Sometimes when you get a new puppy that is a little older they can be shy at first in their new home. At 4 months old your dog has memories of the home he just left. So he may be cautious and quiet while he is getting used to his new home, learning the new routine, adjusting to new people, new noises, new smells, new food etc.

I wouldn't judge right away - give him a little more time. I got an older puppy (10 months old) and I think it took her about a month or two before she started to show her true behavior.


----------



## ashcash (Aug 30, 2016)

alexis.allen94 said:


> We just got a 4 month old standard poodle about 2 weeks ago and we've noticed he's pretty lazy. He enjoys being outside if you're out there with him and play with him. And he'll play for a little bit inside with toys if you initiate and likes to go on walks. But for the most part he just likes to lay around. I just wanted to see if anyone else's dog was/is like this. Everything I had read about poodles before we got him said they were energetic. I know that every dog is different and will behave and act different. Just wanted to see what other people's dogs were like
> 
> 
> 
> ...




Let's trade! I have an almost 5 month old mini. She's full of energy and can be a terror! Lol


Sent from my iPhone using Tapatalk


----------



## Sammy the spoo (Jul 7, 2016)

Enjoy it while it lasts . Either you hit a jackpot and got a REALLY mellow puppy, or his true colours will start to show in a few weeks. . I'm not trying to scare you, but rather their bouncy, prance-y puppy happiness is really cute to watch. 

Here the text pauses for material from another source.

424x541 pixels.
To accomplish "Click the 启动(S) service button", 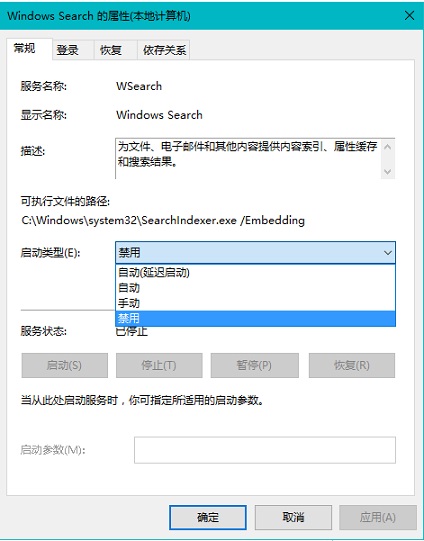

I'm in the midst of an adolescent dog, and I'm just counting the day that his brain returns


----------



## Asta's Mom (Aug 20, 2014)

Asta has always been on the quiet side - he enjoys his activities but lazing around may be his favorite. Enjoy him.


----------



## glorybeecosta (Nov 11, 2014)

Most of mine has been older and it is quite true, they do not show true personalities until they get used to new surroundings, and them sometimes I say God help me this dog has changed, but I love them either way


----------



## jazzipoodle (Mar 30, 2010)

He's very cute! Years ago we got a puppy who was very calm, she seemed to feel fine but I got her wormed and she became quite energetic. Lol!


----------



## aasteapots (Oct 6, 2013)

Do not look a gift horse in the mouth! I would give my right arm if I could get my older standard to lay still for more than a min. Her younger sister is much calmer and much more laid back. You want a dog who is calm in the house. That is the golden ticket.


----------



## Laumau (Dec 17, 2016)

Like some have said- he may liven up as he gets more comfortable. Mine will be 4 months on Feb 11 and he is very energetic. After he gets up in the morning he's a little bit more mellow and I love it but it doesn't last too long unfortunately lol!


----------



## fjm (Jun 4, 2010)

He may well be a relaxed pup, and still finding his feet. I would make sure he has a thorough vet check though, if you have not already done so, just to be on the safe side and to set your mind at rest.


----------



## MollyMuiMa (Oct 13, 2012)

I say be glad your pup has such a good 'on & off' switch!! My girl came home at 16 weeks and was one of those 'mellow' pups too, and I am so glad she was!! Like others have said, he may be just still adjusting to his new home and might change, but hopefully for you, just a little! LOL!


----------



## snow0160 (Sep 20, 2016)

Skylar said:


> Sometimes when you get a new puppy that is a little older they can be shy at first in their new home. At 4 months old your dog has memories of the home he just left. So he may be cautious and quiet while he is getting used to his new home, learning the new routine, adjusting to new people, new noises, new smells, new food etc.
> 
> I wouldn't judge right away - give him a little more time. I got an older puppy (10 months old) and I think it took her about a month or two before she started to show her true behavior.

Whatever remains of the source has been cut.